After the long weekend in Still Valley things moved to their inevitable conclusion. I often thought that Alma was half-mad. She never explained her behavior of that night, and after what happened to David, I wondered if all her actions comprised what I had once called a game: if she had been playfully, consciously manipulating my mind and feelings. Passive rich girl, terrorist of the occult, student of Virginia Woolf, semilunatic- she did not cohere.

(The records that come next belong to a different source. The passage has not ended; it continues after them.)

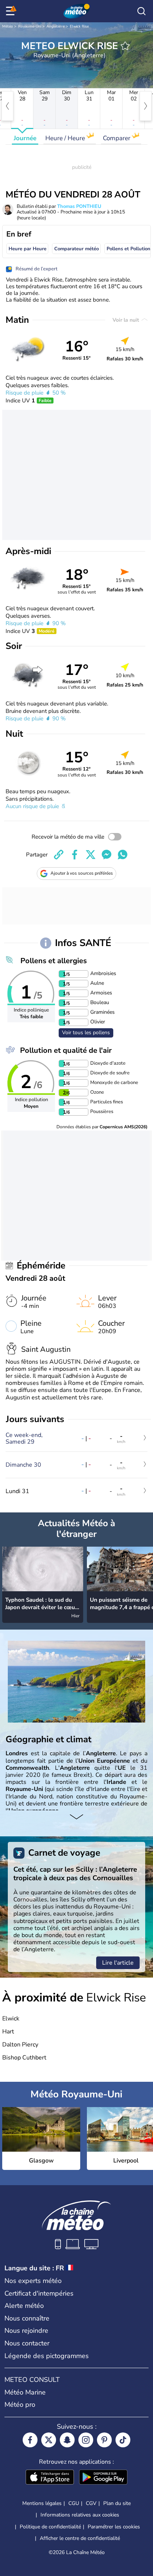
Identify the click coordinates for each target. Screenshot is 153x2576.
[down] (76, 1817)
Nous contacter (26, 2343)
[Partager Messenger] (106, 854)
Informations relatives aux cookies (79, 2514)
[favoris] (125, 46)
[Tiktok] (122, 2439)
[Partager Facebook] (74, 854)
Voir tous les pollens (86, 1032)
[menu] (11, 11)
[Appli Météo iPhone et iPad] (50, 2478)
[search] (141, 11)
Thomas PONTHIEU (79, 206)
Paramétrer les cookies (114, 2527)
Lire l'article (118, 1963)
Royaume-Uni (29, 26)
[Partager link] (59, 854)
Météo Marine (25, 2392)
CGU (73, 2503)
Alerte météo (24, 2305)
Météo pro (19, 2404)
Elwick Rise (79, 26)
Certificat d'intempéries (39, 2293)
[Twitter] (48, 2439)
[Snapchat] (67, 2439)
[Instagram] (85, 2439)
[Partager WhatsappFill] (122, 854)
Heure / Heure (66, 138)
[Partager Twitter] (90, 854)
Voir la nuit (126, 320)
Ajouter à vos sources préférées (82, 873)
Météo (7, 26)
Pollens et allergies (53, 960)
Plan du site (117, 2503)
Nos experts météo (33, 2280)
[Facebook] (30, 2439)
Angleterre (55, 26)
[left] (7, 106)
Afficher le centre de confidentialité (80, 2538)
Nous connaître (26, 2318)
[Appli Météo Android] (103, 2478)
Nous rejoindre (26, 2330)
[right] (146, 106)
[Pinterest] (104, 2439)
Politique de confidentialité (50, 2526)
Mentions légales (42, 2503)
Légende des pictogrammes (46, 2355)
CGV (91, 2503)
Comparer (117, 138)
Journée (25, 138)
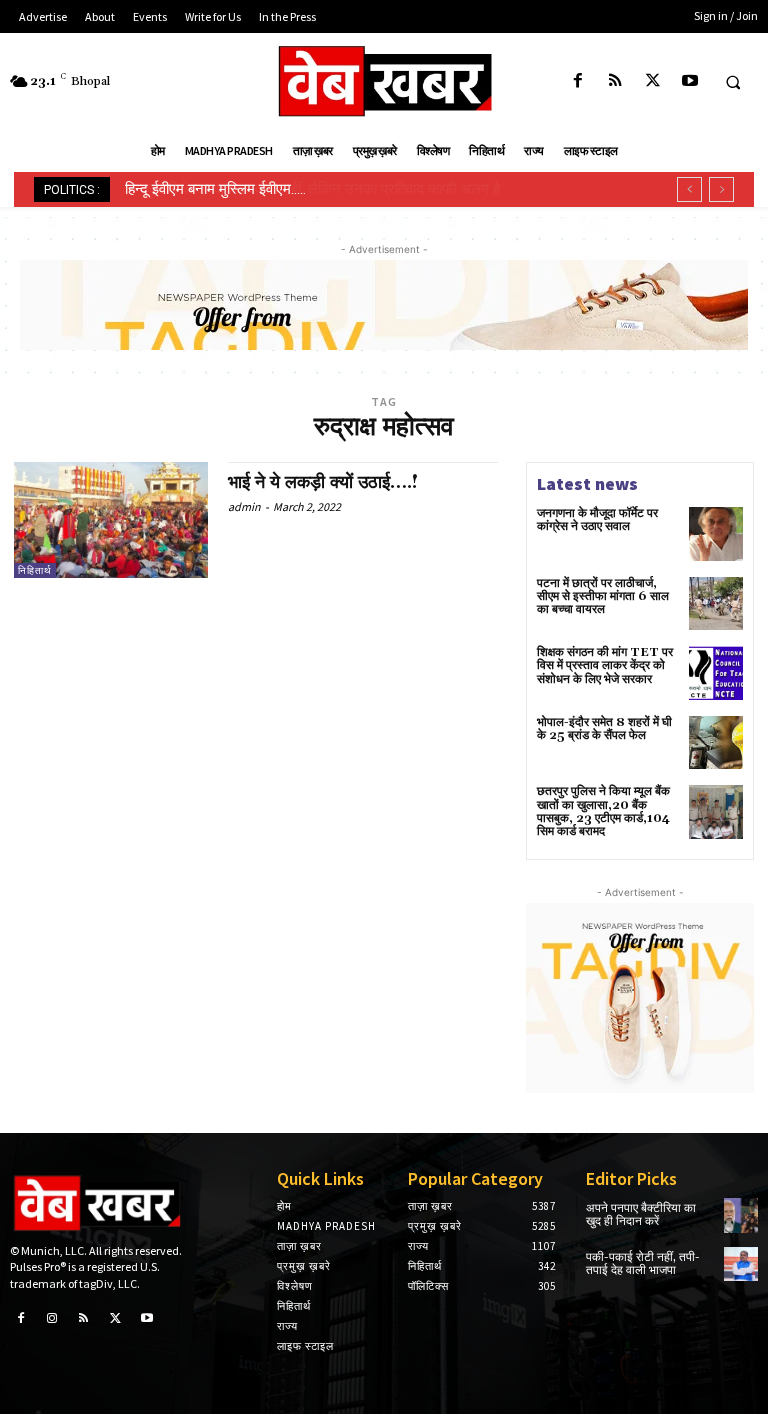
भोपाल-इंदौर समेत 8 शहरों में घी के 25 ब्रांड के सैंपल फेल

She continued to project us into our future, but after Still Valley I began to invent excuses for avoiding her. I thought that I loved her, but the love was overshadowed by dread. Tasker, Greg Benton, the zombies of the X.X.X.-how could I marry all that?

And then I felt a physical as well as a moral revulsion. Over the two months following Still Valley, we had generally ceased making love, though I sometimes spent the night in her bed. When I kissed her, when I held or touched her, I overheard my own thinking: not much longer.

My teaching, except for rare flashes in the writing classes, had become remote and dull; I had stopped my own writing altogether. One day Lieberman asked me to see him in his office and when I arrived he said, "One of your colleagues described your Stephen Crane lecture to me. Did you actually say that The Red Badge was a ghost story without a ghost?" When I nodded, he asked, "Would you mind telling me what that means?"

"I don't know what it means. My mind was wandering. My rhetoric got out of hand."

He looked at me in disgust. "I thought you made a good start," he said, and I knew there was no longer any question of my staying on another year.